→ RECORDS FOR THE TASK

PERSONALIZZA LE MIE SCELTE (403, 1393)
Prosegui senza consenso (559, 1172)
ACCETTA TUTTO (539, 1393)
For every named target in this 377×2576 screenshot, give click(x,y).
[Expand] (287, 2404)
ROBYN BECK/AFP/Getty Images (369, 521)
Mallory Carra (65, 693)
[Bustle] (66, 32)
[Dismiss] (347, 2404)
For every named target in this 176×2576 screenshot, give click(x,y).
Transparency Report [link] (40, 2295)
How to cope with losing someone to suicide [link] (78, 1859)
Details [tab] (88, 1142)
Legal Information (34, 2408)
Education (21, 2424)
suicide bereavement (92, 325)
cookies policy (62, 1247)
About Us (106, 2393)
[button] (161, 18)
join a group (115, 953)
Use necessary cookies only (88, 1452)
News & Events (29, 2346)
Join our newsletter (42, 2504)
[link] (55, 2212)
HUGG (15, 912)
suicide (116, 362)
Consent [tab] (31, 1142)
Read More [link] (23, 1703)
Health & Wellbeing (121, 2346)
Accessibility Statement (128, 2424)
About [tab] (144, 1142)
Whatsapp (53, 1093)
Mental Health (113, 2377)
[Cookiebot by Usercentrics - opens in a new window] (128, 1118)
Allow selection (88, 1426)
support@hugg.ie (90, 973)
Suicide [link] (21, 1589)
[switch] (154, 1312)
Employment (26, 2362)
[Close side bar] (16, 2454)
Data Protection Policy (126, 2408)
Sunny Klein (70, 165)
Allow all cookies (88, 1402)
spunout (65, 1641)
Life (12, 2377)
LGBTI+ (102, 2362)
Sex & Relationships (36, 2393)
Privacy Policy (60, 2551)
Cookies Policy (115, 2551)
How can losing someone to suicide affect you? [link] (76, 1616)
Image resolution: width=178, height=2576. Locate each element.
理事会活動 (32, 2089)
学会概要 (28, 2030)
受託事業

→ EXERCISE REQUIREMENTS
Copy out, word for word, the part of the entries above that begins at the line with "Education (21, 2424)" and ends at the line with "HUGG (15, 912)", including both.

→ THE ANSWER
Education (21, 2424)
suicide bereavement (92, 325)
cookies policy (62, 1247)
About Us (106, 2393)
[button] (161, 18)
join a group (115, 953)
Use necessary cookies only (88, 1452)
News & Events (29, 2346)
Join our newsletter (42, 2504)
[link] (55, 2212)
HUGG (15, 912)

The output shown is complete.